Referring now to FIG. 5, with continued reference to FIGS. 3 and 4, illustrated is a cross-sectional view of the completion assembly 119 of the well system 100 of FIG. 1 during a third stage of exemplary operation, according to one or more embodiments. With the first and third intervals 126a,c successfully treated (e.g., hydraulically fractured) and sealed using the diverting agent 402 (FIG. 4), the second downhole tool 128b may be actuated such that the second interval 126b may also be treated. In some embodiments, the second wellbore projectile 134b may further be configured to trigger actuation of the section downhole tool 128b. More particularly, the second sensor 136b of the second downhole tool 128a may be configured to detect the second wellbore projectile 134b and, upon detection thereof, may be configured to trigger an actuation device (not shown) associated with the second downhole tool 128b.

As briefly mentioned above, the second downhole tool 128b may be substantially similar to the third downhole tool 128c described above with reference to FIGS. 2A-2D. Accordingly, operation of the second downhole tool 128b may be best understood with reference to FIGS. 2A-2D. More particularly, as the second wellbore projectile 134b passes by the second sensor 136b of the second downhole tool 128b, the associated electronic circuitry may determine that a predetermined magnetic property of the second wellbore projectile 134b has been detected. Alternatively, the associated electronic circuitry may determine that a predetermined number or combination of wellbore projectiles 134 (e.g., first and second projectiles 134a,b) has been affirmatively detected by the second sensor 136b.

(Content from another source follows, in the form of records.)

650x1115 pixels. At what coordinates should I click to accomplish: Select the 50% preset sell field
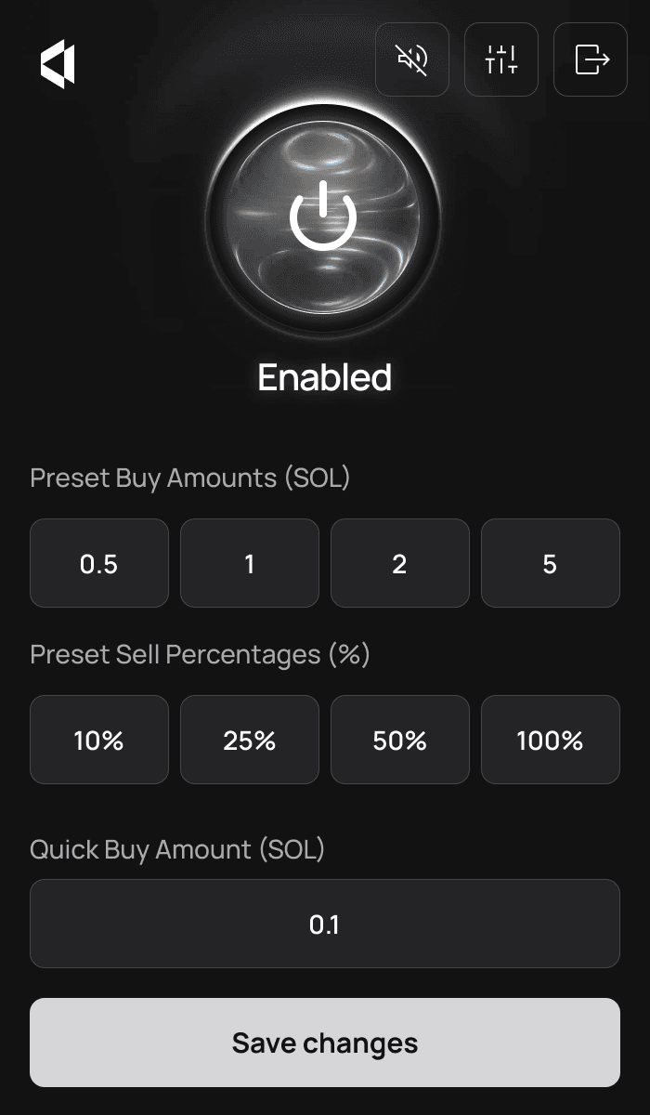400,741
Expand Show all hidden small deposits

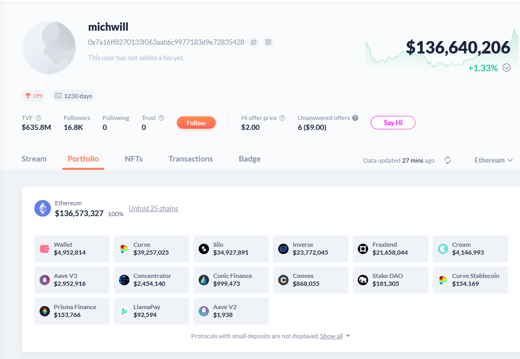[x=332, y=336]
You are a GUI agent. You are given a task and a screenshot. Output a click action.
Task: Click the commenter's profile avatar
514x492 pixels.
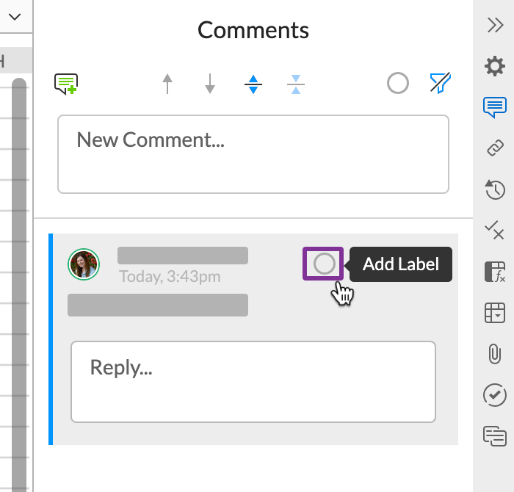84,264
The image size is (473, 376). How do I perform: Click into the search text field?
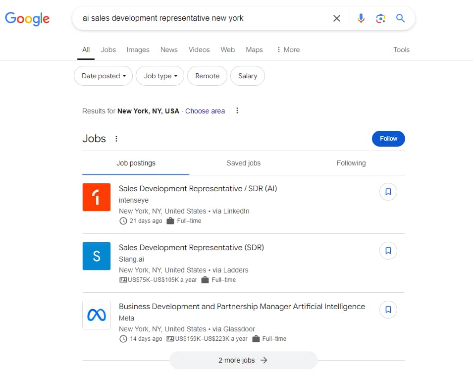(198, 18)
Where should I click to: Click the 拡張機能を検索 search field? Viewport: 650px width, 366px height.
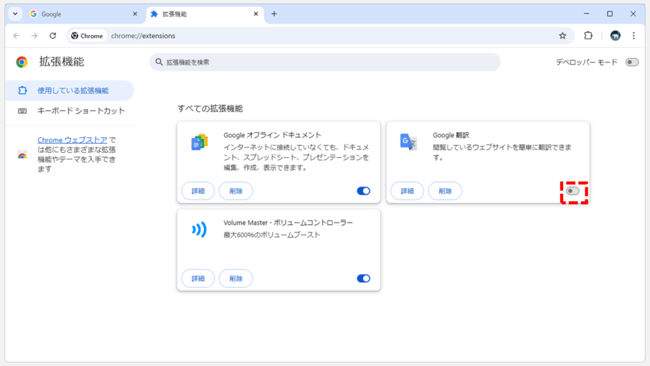click(x=325, y=62)
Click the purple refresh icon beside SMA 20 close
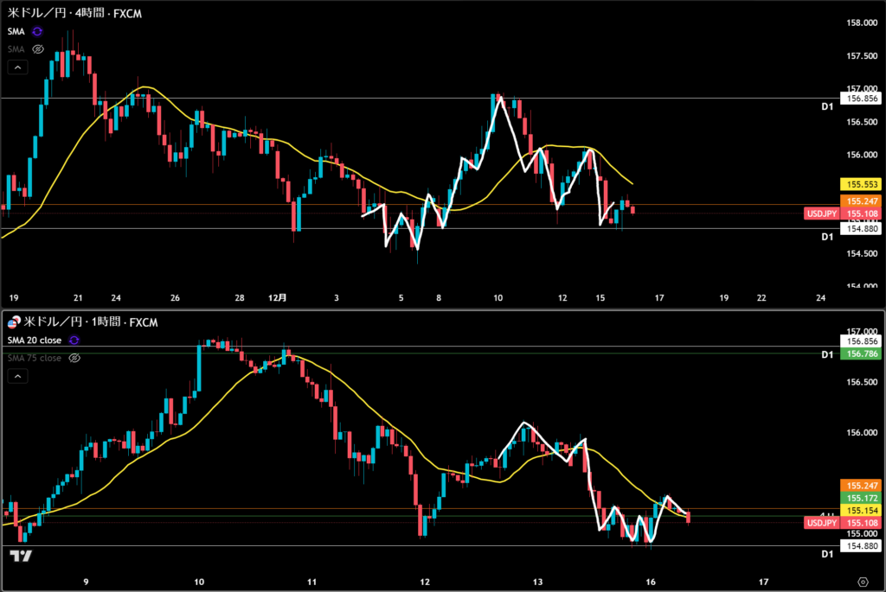 click(74, 341)
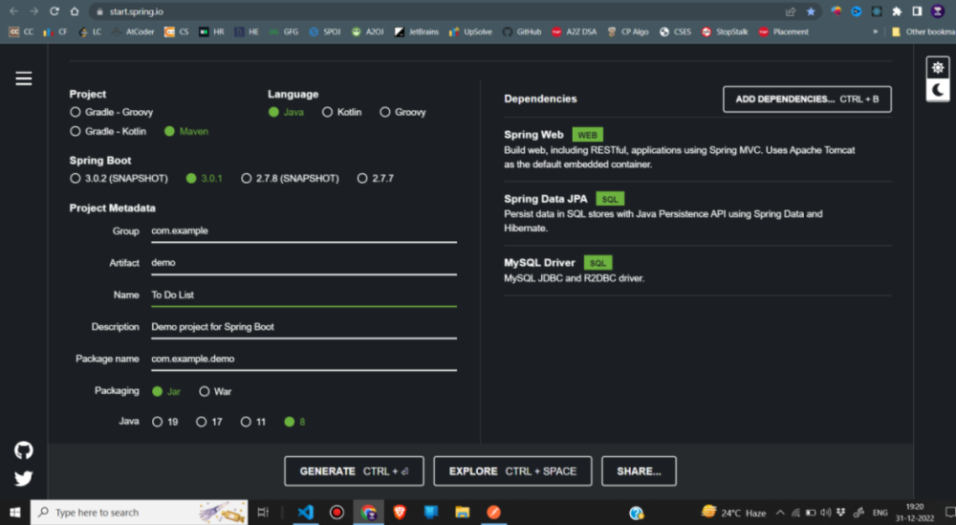Viewport: 956px width, 525px height.
Task: Open the Twitter bird icon link
Action: (24, 479)
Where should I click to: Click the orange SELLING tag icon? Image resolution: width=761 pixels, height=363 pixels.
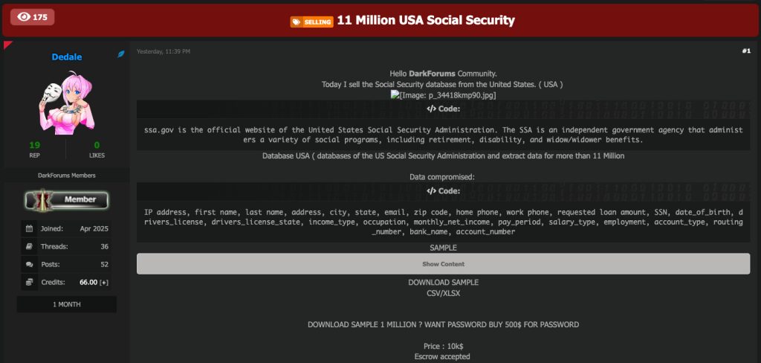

Once the appropriate signal has been detected or otherwise sensed by the second sensor 136b, the associated electronic circuitry may cause that a retractable baffle (similar to the baffle 206 of FIGS. 2A-2D) extend a short distance into the interior of the second downhole tool 128b and otherwise move into its sealing position (similar to FIG. 2B). This may be accomplished by moving the sleeve 130 axially downward, as generally described above with reference to FIGS. 2A-2D. In its sealing position, the baffle of the second downhole tool 128b may be configured to receive and seat a wellbore projectile 134, such as the third wellbore projectile 134c depicted in FIG. 5.

Once properly seated on the baffle of the second downhole tool 128b, the third wellbore projectile 134c may be configured to substantially seal the interior of the second downhole tool 128b such that fluids are generally prevented from passing downhole past that point within the work string 114. The work string 114 may then be pressurized from the surface 104 (FIG. 1), in order to act on the seated third wellbore projectile 134c and thereby move the sleeve 130 of the second downhole tool 128b axially downhole to its open configuration, as depicted in FIG. 5. In its open configuration, the ports 132 of the second downhole tool 128b may be exposed and otherwise facilitate fluid communication into and out of the work string 114 at that location.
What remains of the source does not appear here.